How To Win Your NHL Pool Without Even Trying

Last Updated on January 17, 2021 by Editorial Team

Author(s): Yan Gobeil

How To Win Your NHL Pool Without Even Trying
I am taking part in the NHL pool organized by the Canadian Blind Hockey Association.

Machine Learning

How I used machine learning to predict the number of points that a hockey player will score this year

With the new National Hockey League (NHL) season just around the corner, I received an unexpected invitation to participate in a pool with people from the blind hockey community. The idea is to pick a player in each of the 24 groups of six similar players to form your team. The winner is the person whose team gets the most points during the season. After trying to choose players for a couple of minutes, I started to wonder how hard it would be to train a machine learning model that helps me in this task. In this blog post, I share how I ended up building that model and using it to make my picks.

Example of choices that have to be made. Taken from officepools.com

Collecting the data

The first step in every good machine learning project is to find some data. In my case, I had to find the player stats from a few of the previous NHL seasons. I was set in my mind that I would scrape NHL.com to get that data when I discovered that there is actually an API made by the NHL for that. It is extremely badly documented by the NHL but a random guy generously made incredible documentation with a surprising amount of detail, which can be found here. This is the tool that I ended up using to collect my data.

The strategy that I chose is to use data from the last 10 seasons and use the player stats from two consecutive seasons to predict the points scored in the following one. I will not detail all my code, which can be found in this colab notebook, but I will describe the main steps. I first used the standings endpoint of the NHL API to extract the list of ids of the teams that appeared in the NHL between the 2010–2011 and 2019–2020 seasons. I then used the teams endpoint to obtain the rosters of each of these teams for each of the seasons of interest. This was the list of players that I would consider.
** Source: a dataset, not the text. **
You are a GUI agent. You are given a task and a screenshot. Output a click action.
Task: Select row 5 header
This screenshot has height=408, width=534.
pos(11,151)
The next step was to extract as much data as possible for these players. I had to use two different endpoints for that. The people endpoint gave me personal information like birthday, height and weight, and the stats extension of the same endpoint gave me access to the hockey stats like goals, assists and games played for each of the seasons played by the player. Stats about seasons played in other leagues are actually available so I had to make sure to pick only the NHL seasons, within my range of years. Here is an example of each of the URLs that I used to collect my data:

list of teams playing in the 2019-2020 season:
List of players who played for the Pittsburgh Penguins (id=5) in 2019-2020:
Personal information of Sidney Crosby (id=8471675):
Career stats of Sidney Crosby (id=8471675):
The id of the players can be found in the URL of their page on NHL.com

This strategy gave me stats for a total of 2115 players. Unfortunately a large number of these players have not played enough to be useful as training data so I had to reduce the list to only players who had played at least 3 seasons and 100 games during the decade. I also removed the goalies because they are totally different beasts from the rest of the players. This reduced the list to 1038 players.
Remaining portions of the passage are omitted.